The new movie "Hustlers," inspired by the true story of Keo, Barbash and Pascucci, hits theaters Friday. The star-studded flick stars Cardi B., Jennifer Lopez, Constance Wu, Keke Palmer and Lili Reinhart.
"For me, the women in the story are very strong…the truth is they're survivors," Lopez told ABC News. "We're all hustling. That's the point. That's why the movie is very universal… Because at the end of the day, it's all metaphoric for what everybody's doin' in their life."
But New York Daily News columnist Linda Stasi feels, “I’m sure in the movie they’re all going to be like super heroes. The truth is, in this story … these women were running a criminal enterprise, period.”
With her story playing on the big screen in "Hustlers," Keo is now working on a memoir to tell her story in her own words.
"I was a dancer at a young age and then I was a single mom… All these hurdles that I had to go through," she said. "Writing the book was very cathartic. It was a great experience for me to just get everything out."
"You know, everything happens for a reason, and I feel like the reason I got arrested was so I could change my life around," Keo said.
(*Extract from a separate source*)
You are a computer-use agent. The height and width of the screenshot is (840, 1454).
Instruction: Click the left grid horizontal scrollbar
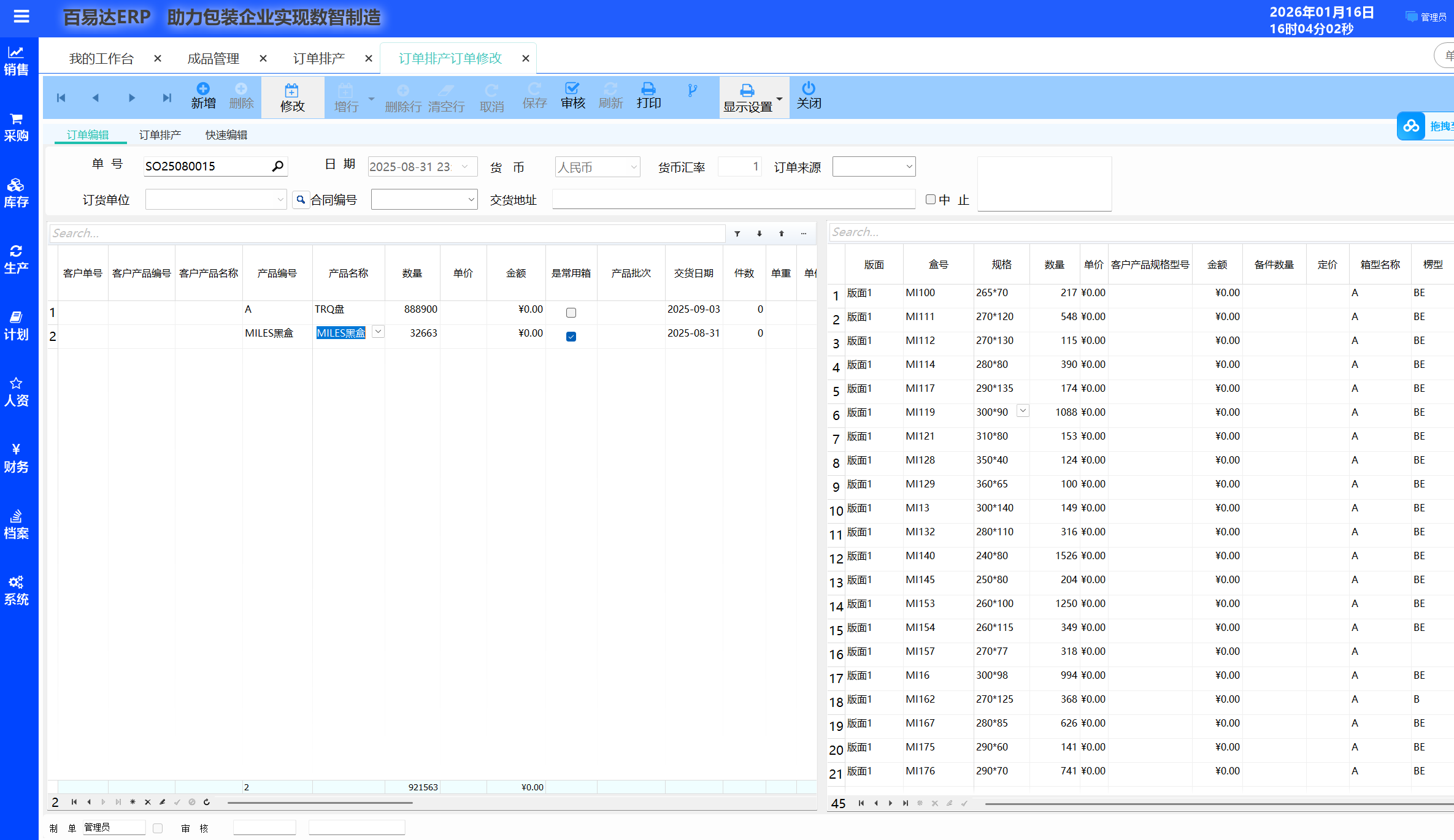[319, 802]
Barbash, who also says she's working on a book, declined ABC News' request for an interview and declined to comment except to say she wanted to tell Keo, "Make the money, don't let the money make you." She told the New York Post in April that she plans to sue STX Entertainment, the production company behind "Hustlers."
Pascucci is working on her associate's degree in criminal psychology.
"The most important thing was to take what I know about people and what I can pick up on and actually use it to help them," she said. "For me, what felt so wrong was taking advantage of people, I think that hurt me the most. Maybe people can learn from it, maybe people will grow, maybe they'll take some kind of lesson or something positive from it."